PROVIDED INFORMATION
== Segment start ==
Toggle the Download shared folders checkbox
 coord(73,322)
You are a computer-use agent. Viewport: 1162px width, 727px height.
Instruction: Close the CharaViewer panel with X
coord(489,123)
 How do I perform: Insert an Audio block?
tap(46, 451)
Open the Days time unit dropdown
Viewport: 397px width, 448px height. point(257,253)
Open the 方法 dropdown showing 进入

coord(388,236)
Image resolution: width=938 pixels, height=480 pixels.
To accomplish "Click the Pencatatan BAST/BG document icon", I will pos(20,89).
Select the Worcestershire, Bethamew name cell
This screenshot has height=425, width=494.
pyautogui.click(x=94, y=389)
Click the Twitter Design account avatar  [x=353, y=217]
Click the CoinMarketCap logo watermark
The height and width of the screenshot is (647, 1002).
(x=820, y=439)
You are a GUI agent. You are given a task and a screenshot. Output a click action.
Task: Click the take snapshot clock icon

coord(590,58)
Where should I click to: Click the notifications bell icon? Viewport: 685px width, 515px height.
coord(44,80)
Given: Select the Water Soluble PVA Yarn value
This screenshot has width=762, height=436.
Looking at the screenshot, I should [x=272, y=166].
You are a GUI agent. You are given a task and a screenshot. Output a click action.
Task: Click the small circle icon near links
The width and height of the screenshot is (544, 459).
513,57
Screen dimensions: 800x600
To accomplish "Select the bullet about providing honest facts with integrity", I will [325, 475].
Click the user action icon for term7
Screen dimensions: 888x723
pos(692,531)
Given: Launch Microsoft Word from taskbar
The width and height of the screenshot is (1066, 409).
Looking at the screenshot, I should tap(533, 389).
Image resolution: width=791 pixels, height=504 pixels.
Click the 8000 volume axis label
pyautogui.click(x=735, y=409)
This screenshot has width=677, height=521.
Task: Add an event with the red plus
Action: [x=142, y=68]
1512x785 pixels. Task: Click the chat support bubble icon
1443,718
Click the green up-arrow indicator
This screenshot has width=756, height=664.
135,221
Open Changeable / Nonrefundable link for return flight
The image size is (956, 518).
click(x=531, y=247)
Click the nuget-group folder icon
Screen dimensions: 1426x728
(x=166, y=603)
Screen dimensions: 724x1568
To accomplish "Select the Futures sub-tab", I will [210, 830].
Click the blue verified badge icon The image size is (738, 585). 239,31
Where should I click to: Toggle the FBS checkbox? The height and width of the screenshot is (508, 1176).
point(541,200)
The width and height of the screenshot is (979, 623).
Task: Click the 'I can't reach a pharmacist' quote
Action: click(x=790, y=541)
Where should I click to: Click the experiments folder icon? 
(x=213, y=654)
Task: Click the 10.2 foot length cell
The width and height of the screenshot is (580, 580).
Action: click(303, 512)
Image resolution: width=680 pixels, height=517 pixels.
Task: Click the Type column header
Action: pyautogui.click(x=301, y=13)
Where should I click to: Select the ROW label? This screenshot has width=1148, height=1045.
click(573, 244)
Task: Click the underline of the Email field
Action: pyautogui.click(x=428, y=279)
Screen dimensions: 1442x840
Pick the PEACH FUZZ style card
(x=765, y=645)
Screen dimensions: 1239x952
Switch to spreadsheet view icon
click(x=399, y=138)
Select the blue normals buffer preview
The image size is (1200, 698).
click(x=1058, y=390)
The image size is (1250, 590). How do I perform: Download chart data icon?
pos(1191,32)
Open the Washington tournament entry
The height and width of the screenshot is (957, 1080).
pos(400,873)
== Segment end ==
WORK TO BE COMPLETED
The goal is a faithful transcription of every entry above.

WRITTEN RESPONSE
Toggle the Download shared folders checkbox
 coord(73,322)
You are a computer-use agent. Viewport: 1162px width, 727px height.
Instruction: Close the CharaViewer panel with X
coord(489,123)
 How do I perform: Insert an Audio block?
tap(46, 451)
Open the Days time unit dropdown
Viewport: 397px width, 448px height. point(257,253)
Open the 方法 dropdown showing 进入

coord(388,236)
Image resolution: width=938 pixels, height=480 pixels.
To accomplish "Click the Pencatatan BAST/BG document icon", I will pos(20,89).
Select the Worcestershire, Bethamew name cell
This screenshot has height=425, width=494.
pyautogui.click(x=94, y=389)
Click the Twitter Design account avatar  [x=353, y=217]
Click the CoinMarketCap logo watermark
The height and width of the screenshot is (647, 1002).
(x=820, y=439)
You are a GUI agent. You are given a task and a screenshot. Output a click action.
Task: Click the take snapshot clock icon

coord(590,58)
Where should I click to: Click the notifications bell icon? Viewport: 685px width, 515px height.
coord(44,80)
Given: Select the Water Soluble PVA Yarn value
This screenshot has width=762, height=436.
Looking at the screenshot, I should [x=272, y=166].
You are a GUI agent. You are given a task and a screenshot. Output a click action.
Task: Click the small circle icon near links
The width and height of the screenshot is (544, 459).
513,57
Screen dimensions: 800x600
To accomplish "Select the bullet about providing honest facts with integrity", I will [325, 475].
Click the user action icon for term7
Screen dimensions: 888x723
pos(692,531)
Given: Launch Microsoft Word from taskbar
The width and height of the screenshot is (1066, 409).
Looking at the screenshot, I should tap(533, 389).
Image resolution: width=791 pixels, height=504 pixels.
Click the 8000 volume axis label
pyautogui.click(x=735, y=409)
This screenshot has width=677, height=521.
Task: Add an event with the red plus
Action: [x=142, y=68]
1512x785 pixels. Task: Click the chat support bubble icon
1443,718
Click the green up-arrow indicator
This screenshot has width=756, height=664.
135,221
Open Changeable / Nonrefundable link for return flight
The image size is (956, 518).
click(x=531, y=247)
Click the nuget-group folder icon
Screen dimensions: 1426x728
(x=166, y=603)
Screen dimensions: 724x1568
To accomplish "Select the Futures sub-tab", I will [210, 830].
Click the blue verified badge icon The image size is (738, 585). 239,31
Where should I click to: Toggle the FBS checkbox? The height and width of the screenshot is (508, 1176).
point(541,200)
The width and height of the screenshot is (979, 623).
Task: Click the 'I can't reach a pharmacist' quote
Action: click(x=790, y=541)
Where should I click to: Click the experiments folder icon? 
(x=213, y=654)
Task: Click the 10.2 foot length cell
The width and height of the screenshot is (580, 580).
Action: click(303, 512)
Image resolution: width=680 pixels, height=517 pixels.
Task: Click the Type column header
Action: pyautogui.click(x=301, y=13)
Where should I click to: Select the ROW label? This screenshot has width=1148, height=1045.
click(573, 244)
Task: Click the underline of the Email field
Action: pyautogui.click(x=428, y=279)
Screen dimensions: 1442x840
Pick the PEACH FUZZ style card
(x=765, y=645)
Screen dimensions: 1239x952
Switch to spreadsheet view icon
click(x=399, y=138)
Select the blue normals buffer preview
The image size is (1200, 698).
click(x=1058, y=390)
The image size is (1250, 590). How do I perform: Download chart data icon?
pos(1191,32)
Open the Washington tournament entry
The height and width of the screenshot is (957, 1080).
pos(400,873)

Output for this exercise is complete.